● **Required actions**
a: According to the hosted evaluation guide below, why don't you need to pass environment secrets as arguments when running an evaluation?
b: From the hosted evaluation guide below, return the part that opens with the words "Step 4: Configure" and closes with "for statistical aggregation.".

Prerequisites
Before running hosted evaluations, ensure you have:-
Published Environment: Your environment must be pushed to the Environments Hub
- Environment Access: You must be the owner or have write permissions on the environment
- Account Balance: Sufficient credits to cover inference costs (costs vary by model and usage)
Running a Hosted Evaluation
Step 1: Navigate to Your Environment
- Go to the Environments Hub
- Find your environment (either in “My Environments” or via search)
- Click on the environment to open its detail page
- Navigate to the “Evaluations” tab
Step 2: Start New Evaluation
Click the “Run Hosted Evaluation” button to begin the evaluation wizard.If you don’t see this button, verify that you have write permissions on the environment.
Step 3: Select Model
The model selection page displays all available inference models.
Step 4: Configure Evaluation
Configure how your evaluation will run:Number of test cases to evaluate from your environment’s dataset.
Number of times to run inference on each example for statistical aggregation.
Optional key-value pairs passed to your environment during evaluation.
Environment Secrets: Any secrets configured in your environment settings will be automatically exposed during evaluation. You don’t need to pass them as arguments.

Step 5: Monitor Progress
After submitting, you’ll be redirected to the Evaluations list where you can monitor progress.
Step 6: View Results
Click on a completed evaluation to view detailed results: Metrics Tab:- Average reward/score across all examples
- Total samples evaluated
- Statistical aggregations (if multiple rollouts)
- Model information and parameters used
- Individual test case results
- Model inputs and outputs
- Per-example scores
- Grouped view for multiple rollouts (shows variance)

● **Source material**

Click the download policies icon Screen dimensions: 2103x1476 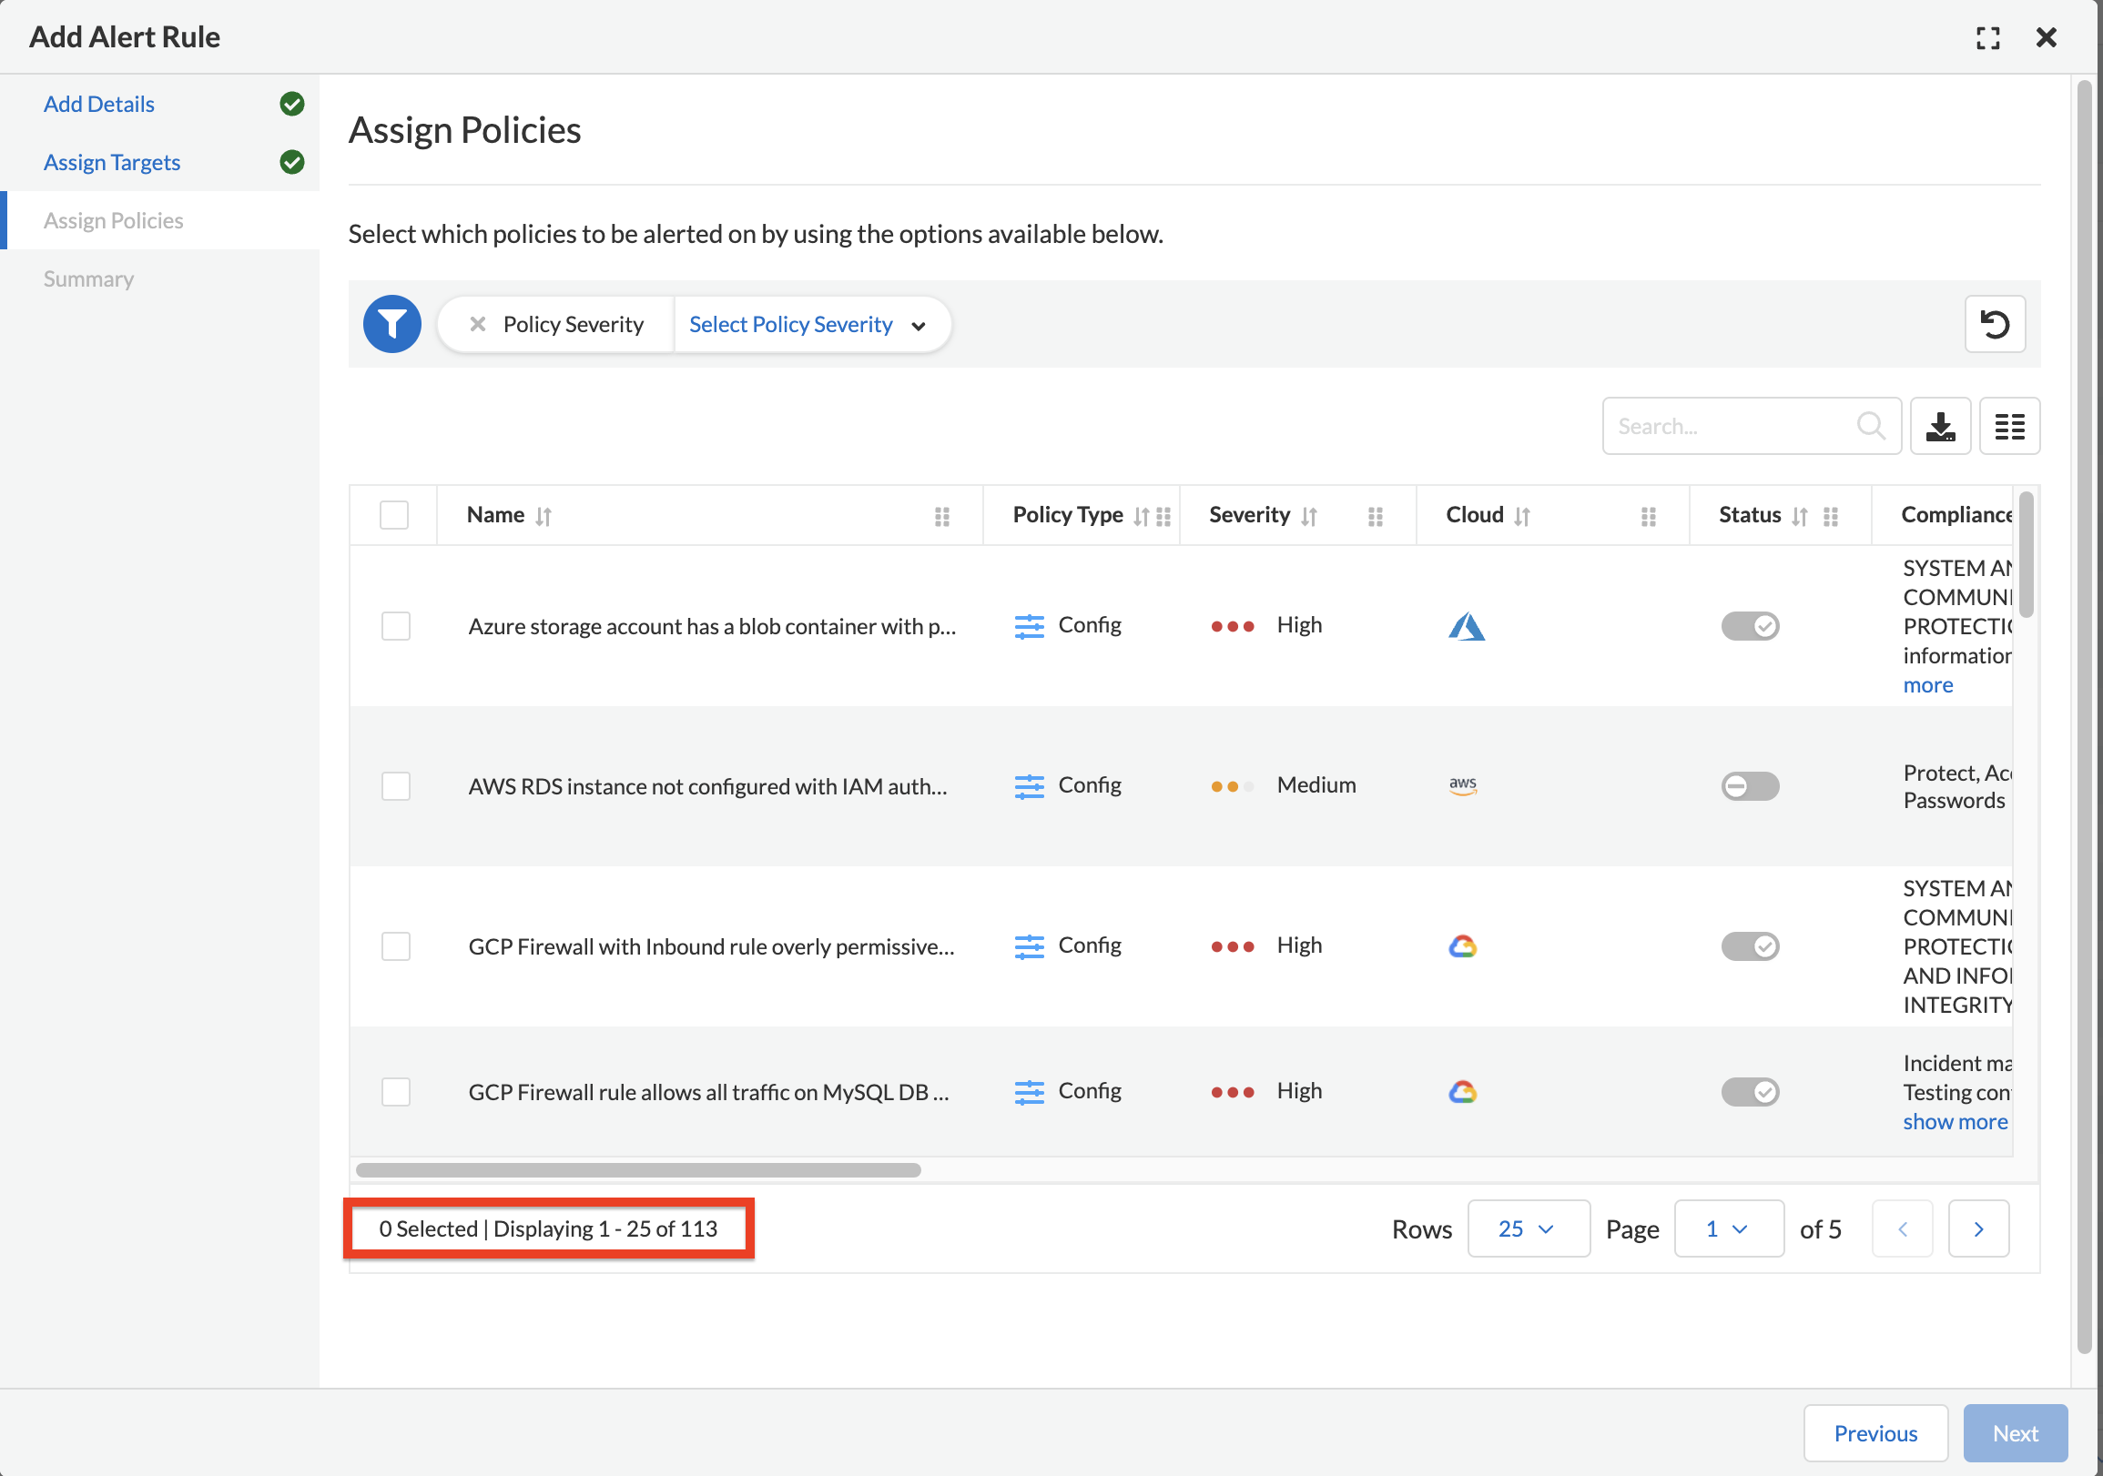click(1940, 426)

● **Answers for the tasks**
a: Any secrets set up in the environment settings are exposed automatically during the evaluation, so they don't have to be passed as arguments.

b:
Step 4: Configure Evaluation
Configure how your evaluation will run:Number of test cases to evaluate from your environment’s dataset.
Number of times to run inference on each example for statistical aggregation.